QuillSafe

Polish PII and Sensitive Data Detection Model

QuillSafe is a production-oriented token classification model for detecting personally identifiable information (PII) and other regulated or high-sensitivity data in Polish-language text. It is designed for privacy-preserving NLP workflows, document redaction, secure data processing, and compliance-driven preprocessing pipelines.

Built on top of XLM-RoBERTa-base, QuillSafe identifies a broad set of sensitive entities across personal, financial, identity, health, geolocation, authentication, and special-category personal data. The model is intended for organizations that need reliable Polish-first detection of sensitive content before indexing, analytics, model training, or downstream AI processing.

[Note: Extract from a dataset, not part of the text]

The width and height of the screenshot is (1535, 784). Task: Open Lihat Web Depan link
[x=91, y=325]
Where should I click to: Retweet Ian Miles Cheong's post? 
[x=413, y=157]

This is version v0.1 of this model; we will continue to refine and improve it.

Key Highlights

  • Language support: Polish
  • Task: Token classification
  • Base model: XLM-RoBERTa-base
  • Global F1 score: 95%
  • Entity schema: 37 sensitive-data classes

Intended Use

QuillSafe is designed for automated detection and labeling of sensitive spans in Polish text, including both classic PII and higher-risk regulated categories.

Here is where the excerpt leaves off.